Debugging Web Applications and Web Services

I think that I am getting addicted to this forum :icecream: You people really provide good detailed information about the needful things (you all really rock :thumbup1:). Now I am here to get some debugging notes about the applications and services that are related to the web. You must be knowing that vulnerabilities in Web applications and Web services are a dangerous gateway into the corporate IT. I read somewhere that web application scanners automate the troubleshooting web applications and reduce the time for the bug search dramatically. Is this true? Also I want to know how the web application scanner works? I am hoping that you people will continue to help me. :notworthy

Whether online shopping, online banking or just a simple Internet search, interactive Web pages with forms and input fields are at the core of the Internet. The operation of platform-independent browser makes web applications for all business areas of interest. But astonishingly many Web applications, there are serious security flaws. These are all the more difficult because about internal company data from anywhere in the world of spying. Guilt is often a tight schedule that leaves little time for debugging a new release of an application. But even well-informed and experienced programmers with no time pressure can make mistakes, which may draw serious consequences - in the worst case, commands can be run on the underlying systems or read confidential data from the database. Basically, be recognized sooner such vulnerabilities in the development phase, the easier they are to fix. To eliminate these shortcomings in time, the Commission recommends two approaches. For one, these are the static (source code) analysis, which attempts to base the produced code to detect the flow of data and detect errors in logic and data processing. Then there are the dynamic verification of an executable application, which addresses this review will center.

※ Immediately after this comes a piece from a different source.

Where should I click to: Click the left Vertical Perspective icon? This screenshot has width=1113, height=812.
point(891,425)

The dynamic verification, the classic "Web Audit", which includes consuming manual tasks, but can also be automated to some extent: support make this web application scanner, can be detected efficiently with the help of many vulnerabilities in an application. Unlike conventional network scanners such as "Nessus" or "retina" that look at the operating system and service level for vulnerabilities, and share these special tools on a higher level and interact - like a browser - only the HTTP (S) - channel with the application.

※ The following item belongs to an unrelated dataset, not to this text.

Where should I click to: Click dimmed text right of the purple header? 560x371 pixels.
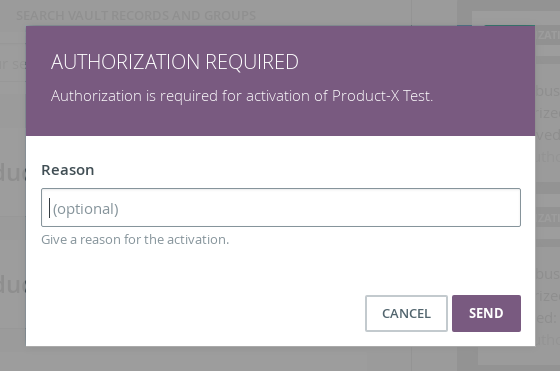click(548, 113)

In general, a Web application scanner works in two consecutive steps: First, the structure and all pages are scanned in an application. For the so-called crawlers to follow links to other sites, even if they are dynamically generated, for example in the form of a JavaScript menu, the scanner capable of. In addition, the tool has to recognize when it runs in a cycle, say, visiting the same page again and again. For difficult cases, most products manual mode to a crawl: The auditor can a browser, even by the application click and so define which sites and areas will be reviewed by the scanner. In the second step of the scanning process, the actual vulnerability scanning. Each side that captured the scanner during the Crawl is examined individually and repeatedly. These all form fields and parameters within this site are preset with specific attack patterns, then sent to the web application in order to evaluate their response to the attack pattern. On the answer can be, for example using the HTTP status codes (eg "200 OK" or "500 Internal Server Error") or error messages in the HTML body recognized by whether the application fell for the attack is on.

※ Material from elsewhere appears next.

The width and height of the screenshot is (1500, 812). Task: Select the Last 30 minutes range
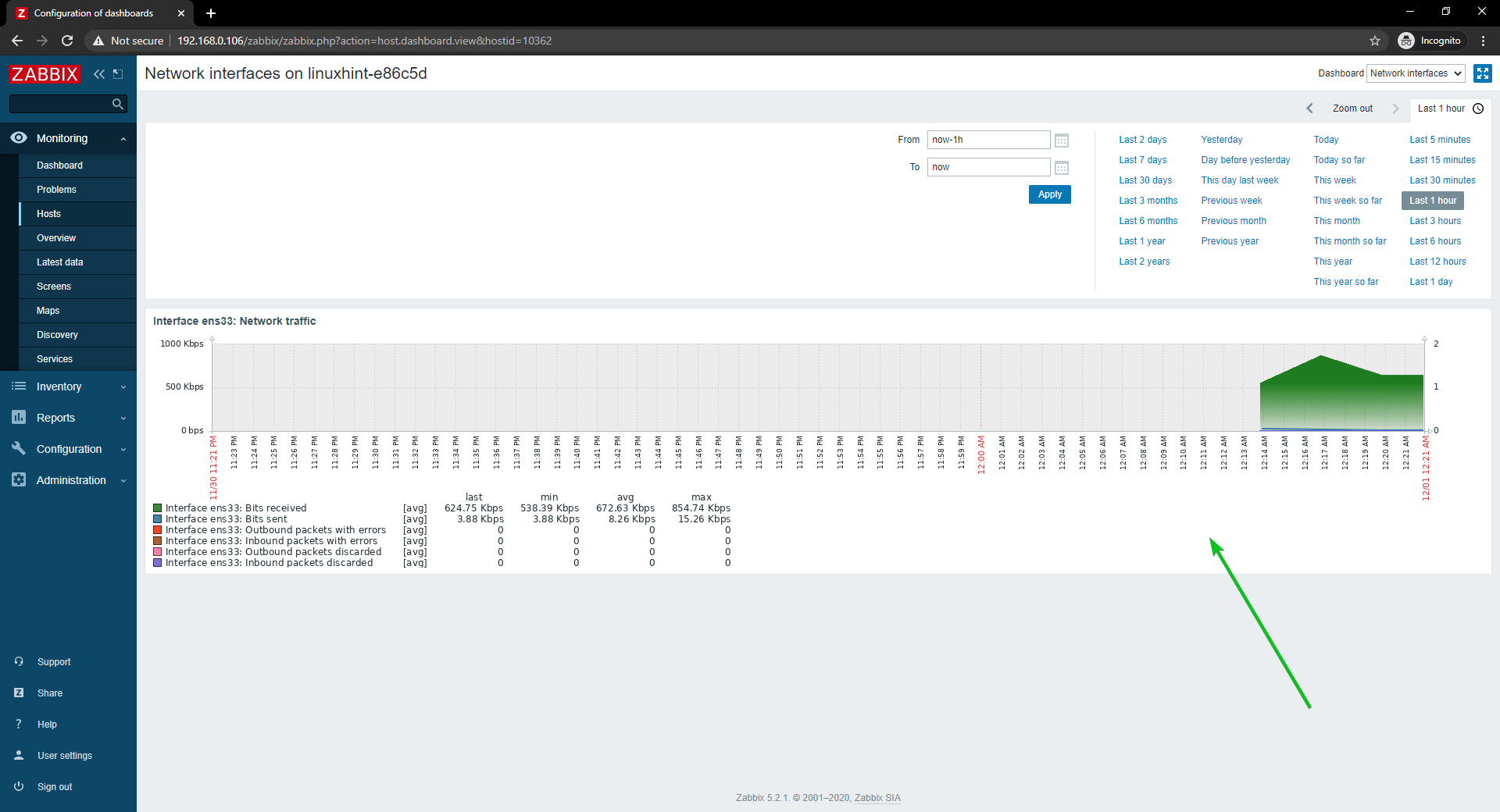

With good products can not only web applications, but Web services are checked for vulnerabilities. The procedure is similar, but omitted the first step in the crawl, there can be inferred from the available functions from the web service definition, the WSDL file. The vulnerability of Web services, however, may have the same impact as Web applications. In addition to an automated check scanning specialized service providers the complete web application manually. It is necessary to elaborate this inspection, because there are vulnerabilities that are of a scanner not found or not interpreted correctly. In general, all parameters are considered separately and on each side, similar to the scanner, tried different attack patterns. This step requires the greatest know-how across the Web audit. Basically, it takes experience and background knowledge to operate an audit sense and with the best possible outcome. Help promise in this country, many companies that offer a test of web applications. Methods, tools and experience in individual cases should be questioned, because very few security companies are in fact a specialist on it and bring the necessary know-how. But even without a profound knowledge and in-house, companies can achieve with a web application scanner sometimes good results. Some products, such as the Acunetix Web Vulnerability Scanner can be easy to use and provide little money for better results than a false sense of security at the cheapest external provider.

If you are buying a web application scanner is considering to be the products in advance, however, carefully evaluate, as all dealing with specific techniques or session strengths and weaknesses in the mechanisms. The two most popular tools on the market, "HP WebInspect" (formerly SPI Dynamics) and "IBM AppScan" (formerly Watchfire). Both offer not only many possible configurations and attack patterns of practical tools for manual review shall nosed vulnerabilities. An equally powerful product is "Cenzic Hailstorm" that its complexity, however, a certain amount of technical know-how requires due.